CONSIGNES DE LA TÂCHE → Recopiez à l'identique, s'il vous plaît, un passage de l'extrait ci-dessous sur la justice transformatrice : commencez aux mots « Il arrive parfois » et arrêtez-vous après « de justice transformatrice. ».

Si, après de nombreuses tentatives, la personne ayant commis les torts refuse toujours de se responsabiliser, il est possible d’entamer un processus sans elle. Des démarches de soutien peuvent être mises en place pour accompagner celles et ceux qui ont subi la violence, et permettre des réparations, même sans la participation de l’auteur-e des torts. La guérison ne dépend pas de la volonté de l’autre de se responsabiliser, même si, bien sûr, il est essentiel que la violence cesse pour permettre ce processus. Dans cette situation, l’accent peut être mis sur le travail avec la communauté et la personne touchée pour les accompagner dans leur parcours de guérison et d’apprentissage. 

Et si la personne qui a vécu les torts ne veut pas participer au processus de responsabilité?

Il arrive parfois que la personne ayant subi les torts ne souhaite pas participer au processus de responsabilité. Elle peut ne pas voir en quoi ce processus lui serait bénéfique ou penser qu’il est surtout orienté vers la responsabilisation de la personne ayant commis les torts, sans lui offrir de soutien direct. Elle peut aussi préférer se concentrer sur d’autres priorités et ne pas vouloir raviver des blessures, ou encore trouver injuste de devoir investir du temps et des efforts pour guérir de torts dont elle n’est pas responsable. De plus, elle peut éprouver de la honte d’avoir vécu cette violence et craindre d’être reconnue publiquement, même auprès de ses proches ou dans sa communauté, comme une victime, et que ça nuise à sa réputation. Enfin, elle pourrait aussi être davantage en faveur d’une réponse punitive que d’une démarche de justice transformatrice. 

Toutefois, il est souvent pertinent de continuer à aborder la guérison, la responsabilité et la transformation, et de rappeler les bienfaits que ces démarches peuvent apporter. Il arrive que des moments spécifiques dans la vie d’une communauté génèrent une énergie collective propice à la guérison, dont la personne blessée pourrait bénéficier sans nécessairement s’impliquer pleinement. Parfois, simplement jeter un coup d'œil au processus peut aider, chacun-e avançant à son rythme et selon ses propres besoins.

SECTION DE DONNÉES →
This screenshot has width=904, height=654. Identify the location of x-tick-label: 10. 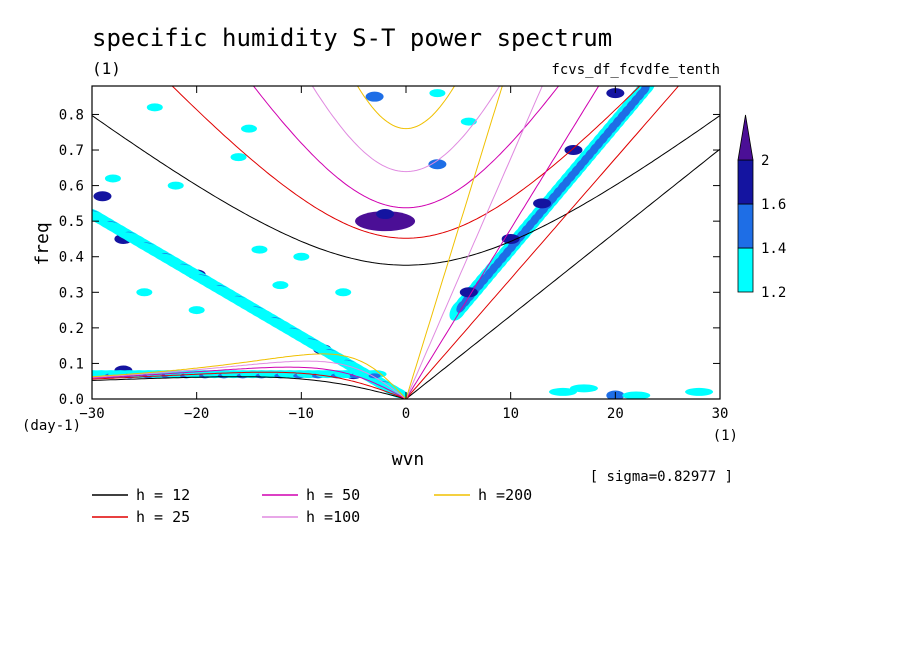
(510, 414).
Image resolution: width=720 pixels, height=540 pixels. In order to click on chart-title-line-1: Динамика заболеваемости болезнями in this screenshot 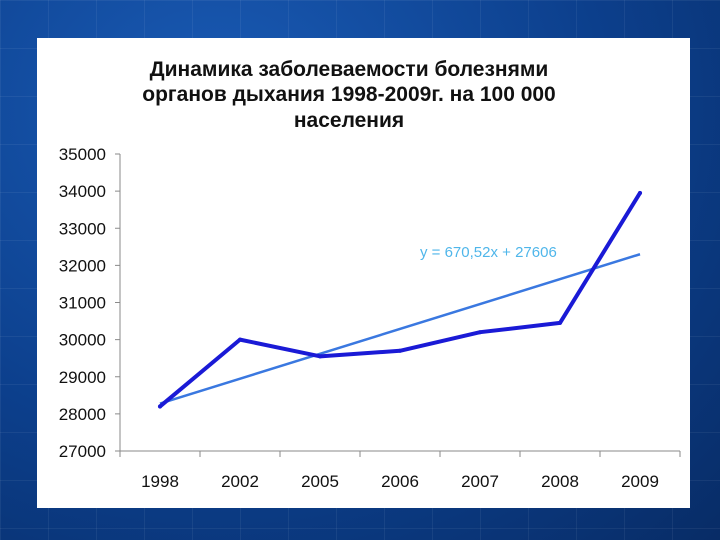, I will do `click(350, 70)`.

RÉPONSE À LA TÂCHE →
Il arrive parfois que la personne ayant subi les torts ne souhaite pas participer au processus de responsabilité. Elle peut ne pas voir en quoi ce processus lui serait bénéfique ou penser qu’il est surtout orienté vers la responsabilisation de la personne ayant commis les torts, sans lui offrir de soutien direct. Elle peut aussi préférer se concentrer sur d’autres priorités et ne pas vouloir raviver des blessures, ou encore trouver injuste de devoir investir du temps et des efforts pour guérir de torts dont elle n’est pas responsable. De plus, elle peut éprouver de la honte d’avoir vécu cette violence et craindre d’être reconnue publiquement, même auprès de ses proches ou dans sa communauté, comme une victime, et que ça nuise à sa réputation. Enfin, elle pourrait aussi être davantage en faveur d’une réponse punitive que d’une démarche de justice transformatrice.